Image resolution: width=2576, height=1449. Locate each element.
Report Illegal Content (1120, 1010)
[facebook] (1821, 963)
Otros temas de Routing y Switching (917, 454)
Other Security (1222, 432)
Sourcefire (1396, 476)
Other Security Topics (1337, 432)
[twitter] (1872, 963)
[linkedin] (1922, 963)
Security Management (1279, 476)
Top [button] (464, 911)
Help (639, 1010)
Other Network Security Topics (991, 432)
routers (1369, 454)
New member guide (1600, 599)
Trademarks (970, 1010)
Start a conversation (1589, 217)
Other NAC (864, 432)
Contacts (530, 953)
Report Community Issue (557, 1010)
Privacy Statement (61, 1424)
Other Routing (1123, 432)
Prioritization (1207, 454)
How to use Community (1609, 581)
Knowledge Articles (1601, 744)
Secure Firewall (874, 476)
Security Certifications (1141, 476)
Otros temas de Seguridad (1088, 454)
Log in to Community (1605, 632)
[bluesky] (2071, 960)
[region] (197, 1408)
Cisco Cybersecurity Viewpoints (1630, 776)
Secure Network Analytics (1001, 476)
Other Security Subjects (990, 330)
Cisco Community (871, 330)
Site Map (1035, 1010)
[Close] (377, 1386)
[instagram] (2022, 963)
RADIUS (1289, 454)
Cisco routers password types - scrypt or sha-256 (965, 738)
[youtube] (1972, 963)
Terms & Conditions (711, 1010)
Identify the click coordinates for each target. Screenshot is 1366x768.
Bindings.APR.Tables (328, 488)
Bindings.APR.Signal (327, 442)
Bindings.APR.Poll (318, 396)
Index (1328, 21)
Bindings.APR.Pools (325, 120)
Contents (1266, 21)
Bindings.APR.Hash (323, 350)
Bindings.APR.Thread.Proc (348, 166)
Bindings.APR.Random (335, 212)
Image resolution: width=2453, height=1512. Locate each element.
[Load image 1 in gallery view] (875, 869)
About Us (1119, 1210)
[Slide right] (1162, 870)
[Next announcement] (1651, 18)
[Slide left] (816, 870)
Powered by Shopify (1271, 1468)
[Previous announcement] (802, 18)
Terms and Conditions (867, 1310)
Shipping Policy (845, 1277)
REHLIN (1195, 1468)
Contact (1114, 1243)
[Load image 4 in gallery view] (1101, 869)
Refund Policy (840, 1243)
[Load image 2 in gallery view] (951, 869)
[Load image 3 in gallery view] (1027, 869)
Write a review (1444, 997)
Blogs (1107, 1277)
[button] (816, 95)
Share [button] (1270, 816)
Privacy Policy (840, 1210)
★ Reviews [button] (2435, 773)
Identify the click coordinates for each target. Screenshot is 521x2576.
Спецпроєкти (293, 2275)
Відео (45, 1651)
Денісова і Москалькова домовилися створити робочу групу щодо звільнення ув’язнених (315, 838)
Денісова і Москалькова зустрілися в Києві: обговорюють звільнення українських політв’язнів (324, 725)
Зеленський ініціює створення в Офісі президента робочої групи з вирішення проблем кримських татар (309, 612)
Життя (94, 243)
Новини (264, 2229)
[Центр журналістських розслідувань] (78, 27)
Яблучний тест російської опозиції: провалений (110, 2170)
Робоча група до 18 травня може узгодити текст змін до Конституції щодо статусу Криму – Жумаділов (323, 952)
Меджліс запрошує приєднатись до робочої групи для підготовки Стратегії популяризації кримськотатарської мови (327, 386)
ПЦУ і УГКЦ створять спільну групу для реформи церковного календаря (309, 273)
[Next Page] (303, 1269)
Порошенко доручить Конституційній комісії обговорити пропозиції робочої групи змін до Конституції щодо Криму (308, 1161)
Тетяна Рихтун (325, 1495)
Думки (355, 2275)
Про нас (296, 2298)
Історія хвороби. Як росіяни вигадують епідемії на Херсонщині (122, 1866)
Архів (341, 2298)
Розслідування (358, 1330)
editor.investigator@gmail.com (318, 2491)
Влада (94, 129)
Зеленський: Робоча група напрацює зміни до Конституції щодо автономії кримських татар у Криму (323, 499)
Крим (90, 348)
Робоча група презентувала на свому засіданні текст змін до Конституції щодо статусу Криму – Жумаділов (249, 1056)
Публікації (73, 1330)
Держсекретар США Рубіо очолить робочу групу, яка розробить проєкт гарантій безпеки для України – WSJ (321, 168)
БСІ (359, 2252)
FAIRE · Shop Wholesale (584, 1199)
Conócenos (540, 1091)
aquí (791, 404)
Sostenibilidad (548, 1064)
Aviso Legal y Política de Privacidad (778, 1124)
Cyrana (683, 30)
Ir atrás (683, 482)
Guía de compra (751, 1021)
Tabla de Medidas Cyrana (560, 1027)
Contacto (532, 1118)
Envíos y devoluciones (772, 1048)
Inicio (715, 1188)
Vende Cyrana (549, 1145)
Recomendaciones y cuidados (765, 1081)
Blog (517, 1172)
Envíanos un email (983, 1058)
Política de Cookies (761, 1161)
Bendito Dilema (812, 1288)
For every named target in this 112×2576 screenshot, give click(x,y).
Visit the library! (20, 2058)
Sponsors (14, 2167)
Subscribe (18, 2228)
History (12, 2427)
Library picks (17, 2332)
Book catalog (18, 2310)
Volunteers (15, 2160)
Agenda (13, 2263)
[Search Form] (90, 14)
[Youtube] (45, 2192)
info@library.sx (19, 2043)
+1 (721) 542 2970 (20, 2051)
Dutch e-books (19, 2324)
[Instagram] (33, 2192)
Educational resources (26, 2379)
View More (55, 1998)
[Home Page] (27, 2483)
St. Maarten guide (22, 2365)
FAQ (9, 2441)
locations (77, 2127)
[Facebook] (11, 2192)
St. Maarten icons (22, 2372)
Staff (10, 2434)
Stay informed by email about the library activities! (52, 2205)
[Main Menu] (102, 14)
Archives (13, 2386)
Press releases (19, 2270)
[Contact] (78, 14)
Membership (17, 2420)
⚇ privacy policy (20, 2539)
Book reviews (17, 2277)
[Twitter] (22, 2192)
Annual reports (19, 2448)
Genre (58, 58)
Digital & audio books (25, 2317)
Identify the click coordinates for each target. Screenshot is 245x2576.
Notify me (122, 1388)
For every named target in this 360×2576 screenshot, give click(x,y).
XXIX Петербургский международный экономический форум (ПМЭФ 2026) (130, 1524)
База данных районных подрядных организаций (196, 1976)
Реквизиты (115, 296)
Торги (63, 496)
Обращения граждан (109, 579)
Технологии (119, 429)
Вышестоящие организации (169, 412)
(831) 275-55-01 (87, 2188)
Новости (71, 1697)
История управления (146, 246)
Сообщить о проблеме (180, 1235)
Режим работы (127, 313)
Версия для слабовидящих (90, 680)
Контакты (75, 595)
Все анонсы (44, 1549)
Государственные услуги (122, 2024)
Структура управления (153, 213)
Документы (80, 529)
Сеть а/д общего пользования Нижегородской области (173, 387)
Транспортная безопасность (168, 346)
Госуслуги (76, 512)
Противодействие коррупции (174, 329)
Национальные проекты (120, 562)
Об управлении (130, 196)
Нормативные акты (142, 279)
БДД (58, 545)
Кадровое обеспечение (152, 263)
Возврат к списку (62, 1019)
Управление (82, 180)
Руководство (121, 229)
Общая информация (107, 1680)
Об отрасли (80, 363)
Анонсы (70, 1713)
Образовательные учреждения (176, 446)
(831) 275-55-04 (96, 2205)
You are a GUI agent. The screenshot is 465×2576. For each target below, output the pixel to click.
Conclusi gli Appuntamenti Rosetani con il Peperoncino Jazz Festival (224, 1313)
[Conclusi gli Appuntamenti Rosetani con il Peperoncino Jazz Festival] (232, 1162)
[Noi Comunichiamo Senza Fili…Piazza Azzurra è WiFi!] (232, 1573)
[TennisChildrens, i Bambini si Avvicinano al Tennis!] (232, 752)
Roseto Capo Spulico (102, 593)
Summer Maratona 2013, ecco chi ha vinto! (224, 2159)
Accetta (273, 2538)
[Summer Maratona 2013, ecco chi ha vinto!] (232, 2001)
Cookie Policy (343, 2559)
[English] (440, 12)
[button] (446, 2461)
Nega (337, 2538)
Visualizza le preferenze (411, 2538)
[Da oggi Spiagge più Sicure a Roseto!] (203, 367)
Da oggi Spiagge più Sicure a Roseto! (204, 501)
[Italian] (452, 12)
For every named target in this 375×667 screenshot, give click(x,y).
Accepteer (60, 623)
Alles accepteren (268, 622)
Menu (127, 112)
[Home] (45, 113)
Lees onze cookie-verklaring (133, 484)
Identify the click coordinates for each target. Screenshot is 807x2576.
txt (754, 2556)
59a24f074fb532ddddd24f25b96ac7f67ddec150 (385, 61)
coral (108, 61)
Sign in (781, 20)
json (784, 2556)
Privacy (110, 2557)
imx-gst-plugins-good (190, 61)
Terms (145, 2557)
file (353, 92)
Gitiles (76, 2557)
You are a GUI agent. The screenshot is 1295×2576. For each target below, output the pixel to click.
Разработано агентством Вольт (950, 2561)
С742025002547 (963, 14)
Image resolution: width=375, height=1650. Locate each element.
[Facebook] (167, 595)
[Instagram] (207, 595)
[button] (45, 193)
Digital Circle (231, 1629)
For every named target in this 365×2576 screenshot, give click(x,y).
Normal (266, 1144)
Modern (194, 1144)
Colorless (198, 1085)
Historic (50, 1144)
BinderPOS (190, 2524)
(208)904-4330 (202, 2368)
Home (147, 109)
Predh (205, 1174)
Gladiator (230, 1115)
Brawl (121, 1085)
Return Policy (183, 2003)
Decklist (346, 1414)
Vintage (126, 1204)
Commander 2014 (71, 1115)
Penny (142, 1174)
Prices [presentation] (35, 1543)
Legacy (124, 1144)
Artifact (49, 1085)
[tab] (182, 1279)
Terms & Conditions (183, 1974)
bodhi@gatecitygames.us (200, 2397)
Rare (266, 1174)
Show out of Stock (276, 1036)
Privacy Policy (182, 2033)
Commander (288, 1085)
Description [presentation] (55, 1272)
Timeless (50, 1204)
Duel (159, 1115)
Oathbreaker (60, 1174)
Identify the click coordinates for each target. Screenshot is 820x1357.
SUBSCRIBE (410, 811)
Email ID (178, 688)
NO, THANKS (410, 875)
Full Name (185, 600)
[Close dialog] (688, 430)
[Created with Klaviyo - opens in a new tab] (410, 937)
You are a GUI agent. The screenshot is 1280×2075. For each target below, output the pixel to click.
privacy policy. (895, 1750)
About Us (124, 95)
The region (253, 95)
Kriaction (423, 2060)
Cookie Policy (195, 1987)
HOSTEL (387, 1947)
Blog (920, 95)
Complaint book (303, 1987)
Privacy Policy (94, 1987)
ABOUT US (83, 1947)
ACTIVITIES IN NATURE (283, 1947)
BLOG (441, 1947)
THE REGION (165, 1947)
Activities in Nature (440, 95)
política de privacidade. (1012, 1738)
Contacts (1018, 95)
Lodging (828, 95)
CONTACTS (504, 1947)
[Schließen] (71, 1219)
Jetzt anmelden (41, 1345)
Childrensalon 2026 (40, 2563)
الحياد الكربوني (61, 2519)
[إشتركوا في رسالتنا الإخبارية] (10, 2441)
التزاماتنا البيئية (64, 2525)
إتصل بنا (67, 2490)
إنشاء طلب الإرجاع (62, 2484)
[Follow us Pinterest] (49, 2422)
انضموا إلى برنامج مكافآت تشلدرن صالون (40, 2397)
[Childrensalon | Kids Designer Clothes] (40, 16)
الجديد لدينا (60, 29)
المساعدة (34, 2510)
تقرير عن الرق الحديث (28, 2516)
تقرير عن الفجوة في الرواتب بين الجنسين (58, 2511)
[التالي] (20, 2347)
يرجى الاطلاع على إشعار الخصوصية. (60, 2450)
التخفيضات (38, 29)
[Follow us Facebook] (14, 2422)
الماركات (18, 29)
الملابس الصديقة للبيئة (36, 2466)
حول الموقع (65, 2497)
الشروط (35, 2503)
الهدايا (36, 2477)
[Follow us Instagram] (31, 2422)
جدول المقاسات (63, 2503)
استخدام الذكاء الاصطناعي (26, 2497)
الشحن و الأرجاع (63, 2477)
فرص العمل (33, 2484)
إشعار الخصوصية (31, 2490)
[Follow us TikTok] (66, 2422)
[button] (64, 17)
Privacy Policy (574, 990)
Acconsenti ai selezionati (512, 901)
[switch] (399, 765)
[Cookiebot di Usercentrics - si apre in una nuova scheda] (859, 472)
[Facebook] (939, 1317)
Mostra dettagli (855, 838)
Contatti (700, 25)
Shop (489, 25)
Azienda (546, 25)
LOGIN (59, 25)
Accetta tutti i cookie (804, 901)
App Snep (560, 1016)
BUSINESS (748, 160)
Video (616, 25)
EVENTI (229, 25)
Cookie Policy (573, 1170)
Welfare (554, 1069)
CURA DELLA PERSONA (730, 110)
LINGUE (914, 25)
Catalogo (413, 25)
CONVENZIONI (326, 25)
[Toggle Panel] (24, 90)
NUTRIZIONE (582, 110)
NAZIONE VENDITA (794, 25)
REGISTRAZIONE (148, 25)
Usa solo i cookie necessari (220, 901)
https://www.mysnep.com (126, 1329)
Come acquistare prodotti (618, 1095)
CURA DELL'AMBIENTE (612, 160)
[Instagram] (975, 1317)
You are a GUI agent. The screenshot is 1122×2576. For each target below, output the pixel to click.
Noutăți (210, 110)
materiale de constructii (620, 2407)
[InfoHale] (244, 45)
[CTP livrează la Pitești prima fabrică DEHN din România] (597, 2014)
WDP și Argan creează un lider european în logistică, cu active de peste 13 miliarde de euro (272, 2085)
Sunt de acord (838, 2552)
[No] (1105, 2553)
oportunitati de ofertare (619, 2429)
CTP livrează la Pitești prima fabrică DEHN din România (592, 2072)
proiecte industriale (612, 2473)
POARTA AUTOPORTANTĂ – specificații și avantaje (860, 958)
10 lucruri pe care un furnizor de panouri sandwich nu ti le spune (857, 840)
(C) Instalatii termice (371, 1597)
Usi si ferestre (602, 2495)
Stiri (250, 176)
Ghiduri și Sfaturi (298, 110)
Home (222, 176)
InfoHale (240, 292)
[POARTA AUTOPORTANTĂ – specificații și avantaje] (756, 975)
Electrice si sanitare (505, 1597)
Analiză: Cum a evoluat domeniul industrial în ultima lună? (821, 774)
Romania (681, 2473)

Task description: Take from the material every line that holds "POARTA".

Problem solution:
POARTA AUTOPORTANTĂ – specificații și avantaje (860, 958)
[POARTA AUTOPORTANTĂ – specificații și avantaje] (756, 975)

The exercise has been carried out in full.